● **Problem to work on**: Using the entries that follow, state how many lines contain the word "dropdown". The response is that number and nothing more.

Content starts

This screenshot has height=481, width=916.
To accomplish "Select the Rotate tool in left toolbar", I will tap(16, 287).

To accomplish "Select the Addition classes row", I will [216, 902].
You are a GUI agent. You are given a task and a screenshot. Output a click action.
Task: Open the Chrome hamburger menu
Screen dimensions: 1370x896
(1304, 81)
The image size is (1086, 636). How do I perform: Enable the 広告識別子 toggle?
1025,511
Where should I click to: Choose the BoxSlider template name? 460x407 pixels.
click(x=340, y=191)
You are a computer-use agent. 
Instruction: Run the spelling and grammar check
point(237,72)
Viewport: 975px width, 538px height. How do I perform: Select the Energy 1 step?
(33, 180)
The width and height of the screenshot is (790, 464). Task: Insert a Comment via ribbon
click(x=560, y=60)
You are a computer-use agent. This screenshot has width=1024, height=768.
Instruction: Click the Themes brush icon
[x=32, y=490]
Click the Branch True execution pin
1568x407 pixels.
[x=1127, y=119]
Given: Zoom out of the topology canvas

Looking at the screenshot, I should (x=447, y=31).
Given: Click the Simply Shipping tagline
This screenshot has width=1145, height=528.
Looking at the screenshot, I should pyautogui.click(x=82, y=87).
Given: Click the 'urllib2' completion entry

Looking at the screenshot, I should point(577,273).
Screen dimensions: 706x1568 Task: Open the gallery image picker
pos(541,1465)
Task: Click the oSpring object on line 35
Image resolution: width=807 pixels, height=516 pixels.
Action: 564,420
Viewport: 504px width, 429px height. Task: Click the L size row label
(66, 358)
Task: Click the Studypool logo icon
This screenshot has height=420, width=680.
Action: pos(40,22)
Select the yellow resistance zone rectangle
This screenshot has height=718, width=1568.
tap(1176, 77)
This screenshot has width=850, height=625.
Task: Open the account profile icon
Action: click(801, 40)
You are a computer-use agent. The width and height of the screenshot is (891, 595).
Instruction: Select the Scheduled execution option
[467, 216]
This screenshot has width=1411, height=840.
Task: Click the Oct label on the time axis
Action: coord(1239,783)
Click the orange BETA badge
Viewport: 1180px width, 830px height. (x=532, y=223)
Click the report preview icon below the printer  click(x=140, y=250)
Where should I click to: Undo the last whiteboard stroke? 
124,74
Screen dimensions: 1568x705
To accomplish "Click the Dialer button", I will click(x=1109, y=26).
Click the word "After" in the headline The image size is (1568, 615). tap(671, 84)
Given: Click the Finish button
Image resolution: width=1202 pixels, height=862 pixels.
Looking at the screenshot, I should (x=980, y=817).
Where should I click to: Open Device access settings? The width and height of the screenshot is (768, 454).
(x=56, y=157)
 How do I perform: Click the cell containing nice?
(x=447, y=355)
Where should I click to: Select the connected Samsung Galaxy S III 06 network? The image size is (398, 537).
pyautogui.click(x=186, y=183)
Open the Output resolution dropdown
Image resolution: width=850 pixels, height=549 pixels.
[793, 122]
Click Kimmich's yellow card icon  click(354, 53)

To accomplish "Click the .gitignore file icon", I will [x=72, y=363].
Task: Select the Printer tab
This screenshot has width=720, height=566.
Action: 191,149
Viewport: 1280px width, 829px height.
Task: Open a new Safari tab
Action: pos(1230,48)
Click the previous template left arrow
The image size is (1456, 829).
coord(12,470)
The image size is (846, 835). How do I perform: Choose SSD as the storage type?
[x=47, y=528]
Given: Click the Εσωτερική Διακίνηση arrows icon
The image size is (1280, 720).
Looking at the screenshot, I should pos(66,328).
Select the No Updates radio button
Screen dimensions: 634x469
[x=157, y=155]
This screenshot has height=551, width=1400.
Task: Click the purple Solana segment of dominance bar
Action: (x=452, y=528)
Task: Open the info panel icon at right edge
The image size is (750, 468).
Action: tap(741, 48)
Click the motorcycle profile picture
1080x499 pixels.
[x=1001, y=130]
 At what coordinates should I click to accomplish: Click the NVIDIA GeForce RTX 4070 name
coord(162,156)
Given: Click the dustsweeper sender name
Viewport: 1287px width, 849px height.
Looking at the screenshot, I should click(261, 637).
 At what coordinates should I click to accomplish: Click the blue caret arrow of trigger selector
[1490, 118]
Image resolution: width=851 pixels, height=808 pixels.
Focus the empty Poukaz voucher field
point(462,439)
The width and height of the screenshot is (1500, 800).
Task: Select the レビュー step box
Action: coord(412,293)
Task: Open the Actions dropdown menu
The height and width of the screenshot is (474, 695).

Content ends

● **Problem solution**: 2